While Event Dynamic sees its automated approach and constant price changes as a differentiator, Logitix has built its platform for clients who “don’t want to just flip the switch and forget about it. Our [solution] is meant to be more of a user-automated platform,” Halberg said. The CEO added, “We [also] think that absence of a price change is just as good of a data point as a price change.”

Qcue believes its pricing philosophy is what sets the company apart from the competition. CEO Barry Kahn said his company thinks of primary market pricing as “standard revenue management.” Like an airline or hotel, teams should be “pricing based on [their] own availability, inventory and demand—not necessarily getting into this competitive market that looks more like the stock market,” he explained. Helping teams to manage secondary market pricing, to ensure it is competitive while still consistent with the primary market, is part of their secret sauce. It is worth noting that less than 5% of the primary market pricing changes initiated using Qcue’s solution are automated. Customers tend to prefer to maintain a greater degree of direct control over primary pricing than they do in the secondary market.

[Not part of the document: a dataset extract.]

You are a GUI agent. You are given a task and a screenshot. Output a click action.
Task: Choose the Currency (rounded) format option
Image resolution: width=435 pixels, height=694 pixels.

It is hard to say how much of a sell-through or revenue increase a team using dynamic pricing technology can expect to achieve. The lift is largely dependent on the organization’s baseline. But Halberg said a recent A/B test with one arena client indicated the organization sold 2% fewer tickets when using a dynamic pricing approach, but that its “ATP was 14% higher, leading to ~11% [increase in] total revenue on primary.”

Teams marketing seats on the secondary market seems odd when they could sell them directly to fans on the club website. But teams want to fish where the fish are. StubHub, SeatGeek and GameTime are marketing in an effort to drive fans to their respective sites. Teams that do not list with them (and others) are missing the chance to sell to a portion of the potential audience.